[Task statement] Beginning at the line that contains "Hello world! (562, 877)", write out each remaining line of the entries below exactly as it stands.

[Material provided]
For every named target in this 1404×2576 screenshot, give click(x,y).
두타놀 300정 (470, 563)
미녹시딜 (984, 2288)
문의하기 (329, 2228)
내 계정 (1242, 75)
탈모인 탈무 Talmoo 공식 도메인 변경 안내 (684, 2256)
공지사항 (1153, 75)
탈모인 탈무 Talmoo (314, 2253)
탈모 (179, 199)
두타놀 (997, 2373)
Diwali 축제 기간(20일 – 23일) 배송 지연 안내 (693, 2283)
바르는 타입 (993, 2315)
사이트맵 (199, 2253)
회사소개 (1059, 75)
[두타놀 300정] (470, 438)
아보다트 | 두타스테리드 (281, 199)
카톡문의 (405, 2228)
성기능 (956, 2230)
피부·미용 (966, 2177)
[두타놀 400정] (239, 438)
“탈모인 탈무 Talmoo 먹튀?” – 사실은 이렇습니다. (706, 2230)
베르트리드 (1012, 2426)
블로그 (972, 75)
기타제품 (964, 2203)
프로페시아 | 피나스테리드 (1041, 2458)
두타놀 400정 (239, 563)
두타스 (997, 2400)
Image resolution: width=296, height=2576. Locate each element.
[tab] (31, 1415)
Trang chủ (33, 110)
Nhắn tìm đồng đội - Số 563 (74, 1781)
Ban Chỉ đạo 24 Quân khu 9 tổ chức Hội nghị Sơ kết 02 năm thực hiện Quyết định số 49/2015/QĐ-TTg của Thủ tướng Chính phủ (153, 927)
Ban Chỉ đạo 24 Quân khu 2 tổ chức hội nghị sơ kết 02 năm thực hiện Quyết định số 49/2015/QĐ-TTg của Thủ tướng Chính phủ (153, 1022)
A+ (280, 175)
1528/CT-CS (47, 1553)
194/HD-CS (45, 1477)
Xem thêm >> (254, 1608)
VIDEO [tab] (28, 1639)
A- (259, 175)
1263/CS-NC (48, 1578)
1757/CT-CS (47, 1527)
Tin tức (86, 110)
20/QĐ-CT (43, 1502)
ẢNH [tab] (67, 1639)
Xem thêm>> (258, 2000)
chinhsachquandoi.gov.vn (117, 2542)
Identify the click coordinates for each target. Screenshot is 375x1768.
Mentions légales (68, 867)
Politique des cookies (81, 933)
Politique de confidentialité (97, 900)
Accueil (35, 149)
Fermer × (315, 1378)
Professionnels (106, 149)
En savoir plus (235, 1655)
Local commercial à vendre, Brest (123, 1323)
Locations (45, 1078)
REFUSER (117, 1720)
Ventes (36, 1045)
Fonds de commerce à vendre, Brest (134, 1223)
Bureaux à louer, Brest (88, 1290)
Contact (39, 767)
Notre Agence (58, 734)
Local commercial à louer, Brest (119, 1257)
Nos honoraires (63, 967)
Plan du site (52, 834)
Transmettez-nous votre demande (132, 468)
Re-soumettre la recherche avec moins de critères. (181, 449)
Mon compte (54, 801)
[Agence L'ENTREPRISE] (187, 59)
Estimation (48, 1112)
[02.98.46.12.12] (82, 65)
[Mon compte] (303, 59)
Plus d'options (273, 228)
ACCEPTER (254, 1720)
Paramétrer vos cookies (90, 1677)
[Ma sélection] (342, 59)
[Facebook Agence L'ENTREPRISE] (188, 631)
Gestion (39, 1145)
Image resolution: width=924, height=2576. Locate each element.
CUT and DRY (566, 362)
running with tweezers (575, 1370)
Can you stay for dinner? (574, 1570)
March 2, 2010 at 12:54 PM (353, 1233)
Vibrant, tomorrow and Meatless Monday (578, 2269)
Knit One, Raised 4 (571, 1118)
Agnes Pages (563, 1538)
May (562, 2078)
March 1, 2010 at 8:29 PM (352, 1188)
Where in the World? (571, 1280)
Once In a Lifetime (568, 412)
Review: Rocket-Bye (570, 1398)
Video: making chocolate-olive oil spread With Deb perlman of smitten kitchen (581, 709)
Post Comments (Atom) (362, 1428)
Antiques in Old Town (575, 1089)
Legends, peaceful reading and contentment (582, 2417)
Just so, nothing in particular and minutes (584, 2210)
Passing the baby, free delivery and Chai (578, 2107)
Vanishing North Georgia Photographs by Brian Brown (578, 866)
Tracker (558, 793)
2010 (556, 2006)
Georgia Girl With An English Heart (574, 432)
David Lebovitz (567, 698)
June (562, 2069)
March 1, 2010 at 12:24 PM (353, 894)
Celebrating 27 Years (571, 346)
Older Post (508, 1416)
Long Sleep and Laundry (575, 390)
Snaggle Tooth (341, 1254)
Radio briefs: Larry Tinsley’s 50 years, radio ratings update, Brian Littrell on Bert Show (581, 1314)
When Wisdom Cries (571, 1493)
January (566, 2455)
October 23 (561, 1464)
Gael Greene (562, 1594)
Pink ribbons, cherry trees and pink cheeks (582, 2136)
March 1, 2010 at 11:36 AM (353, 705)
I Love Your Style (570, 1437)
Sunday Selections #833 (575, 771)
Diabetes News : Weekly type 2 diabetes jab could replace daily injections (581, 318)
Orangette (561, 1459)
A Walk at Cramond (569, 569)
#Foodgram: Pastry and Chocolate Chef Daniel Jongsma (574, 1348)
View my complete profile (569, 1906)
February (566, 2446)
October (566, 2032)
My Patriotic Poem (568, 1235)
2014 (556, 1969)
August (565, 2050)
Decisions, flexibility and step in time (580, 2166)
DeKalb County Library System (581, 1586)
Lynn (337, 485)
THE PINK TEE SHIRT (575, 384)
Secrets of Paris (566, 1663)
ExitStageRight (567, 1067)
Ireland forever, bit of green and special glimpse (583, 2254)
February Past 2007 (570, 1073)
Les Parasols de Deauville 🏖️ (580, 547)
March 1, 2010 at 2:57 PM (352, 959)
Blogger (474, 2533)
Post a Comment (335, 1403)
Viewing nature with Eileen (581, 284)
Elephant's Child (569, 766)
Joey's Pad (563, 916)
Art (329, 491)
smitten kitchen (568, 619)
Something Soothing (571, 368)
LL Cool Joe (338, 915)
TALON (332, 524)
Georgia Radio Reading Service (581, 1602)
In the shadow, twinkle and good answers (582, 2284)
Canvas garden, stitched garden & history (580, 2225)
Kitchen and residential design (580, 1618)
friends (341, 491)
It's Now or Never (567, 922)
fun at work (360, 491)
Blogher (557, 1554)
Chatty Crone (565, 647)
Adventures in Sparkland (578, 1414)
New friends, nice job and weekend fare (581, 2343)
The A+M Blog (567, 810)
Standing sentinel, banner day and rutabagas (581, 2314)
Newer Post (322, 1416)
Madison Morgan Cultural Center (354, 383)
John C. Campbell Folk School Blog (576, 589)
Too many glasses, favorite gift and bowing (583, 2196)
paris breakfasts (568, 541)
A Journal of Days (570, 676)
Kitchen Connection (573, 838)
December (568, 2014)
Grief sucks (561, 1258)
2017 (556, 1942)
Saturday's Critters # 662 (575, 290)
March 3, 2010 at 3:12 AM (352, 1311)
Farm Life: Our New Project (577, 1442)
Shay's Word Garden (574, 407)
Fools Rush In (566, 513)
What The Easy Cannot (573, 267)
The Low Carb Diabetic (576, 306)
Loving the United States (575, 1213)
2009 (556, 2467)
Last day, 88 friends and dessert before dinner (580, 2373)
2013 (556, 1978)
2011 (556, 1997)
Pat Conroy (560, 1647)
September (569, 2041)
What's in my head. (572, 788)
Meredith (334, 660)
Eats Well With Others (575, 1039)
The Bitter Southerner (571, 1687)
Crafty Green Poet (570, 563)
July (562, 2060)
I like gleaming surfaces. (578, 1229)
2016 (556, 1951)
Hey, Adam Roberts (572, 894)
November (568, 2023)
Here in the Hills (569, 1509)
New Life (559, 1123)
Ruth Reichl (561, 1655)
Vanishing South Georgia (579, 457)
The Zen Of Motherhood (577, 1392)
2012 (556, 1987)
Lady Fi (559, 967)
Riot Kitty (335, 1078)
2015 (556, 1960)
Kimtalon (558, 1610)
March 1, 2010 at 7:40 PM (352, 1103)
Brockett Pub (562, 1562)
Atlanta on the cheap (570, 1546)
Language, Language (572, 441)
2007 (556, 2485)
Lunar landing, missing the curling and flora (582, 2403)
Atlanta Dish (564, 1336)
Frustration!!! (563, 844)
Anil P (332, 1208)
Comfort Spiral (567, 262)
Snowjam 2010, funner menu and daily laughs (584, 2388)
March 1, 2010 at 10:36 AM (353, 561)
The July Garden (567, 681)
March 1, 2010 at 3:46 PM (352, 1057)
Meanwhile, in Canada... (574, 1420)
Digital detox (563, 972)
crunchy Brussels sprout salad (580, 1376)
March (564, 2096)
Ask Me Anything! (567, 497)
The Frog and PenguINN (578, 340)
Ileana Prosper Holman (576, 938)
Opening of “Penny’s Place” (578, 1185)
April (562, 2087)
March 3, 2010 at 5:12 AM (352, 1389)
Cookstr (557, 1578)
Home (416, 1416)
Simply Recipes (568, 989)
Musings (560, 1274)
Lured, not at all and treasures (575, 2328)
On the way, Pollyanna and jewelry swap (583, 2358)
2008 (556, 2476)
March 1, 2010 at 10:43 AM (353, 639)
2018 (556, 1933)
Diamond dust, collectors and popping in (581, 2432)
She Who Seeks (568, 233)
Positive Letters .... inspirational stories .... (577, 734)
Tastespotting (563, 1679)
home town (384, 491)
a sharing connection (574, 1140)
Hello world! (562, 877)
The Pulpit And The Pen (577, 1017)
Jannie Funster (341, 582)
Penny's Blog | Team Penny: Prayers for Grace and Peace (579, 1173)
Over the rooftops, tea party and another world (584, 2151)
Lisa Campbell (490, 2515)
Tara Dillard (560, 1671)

[Response for this exercise]
Hello world! (562, 877)
The Pulpit And The Pen (577, 1017)
Jannie Funster (341, 582)
Penny's Blog | Team Penny: Prayers for Grace and Peace (579, 1173)
Over the rooftops, tea party and another world (584, 2151)
Lisa Campbell (490, 2515)
Tara Dillard (560, 1671)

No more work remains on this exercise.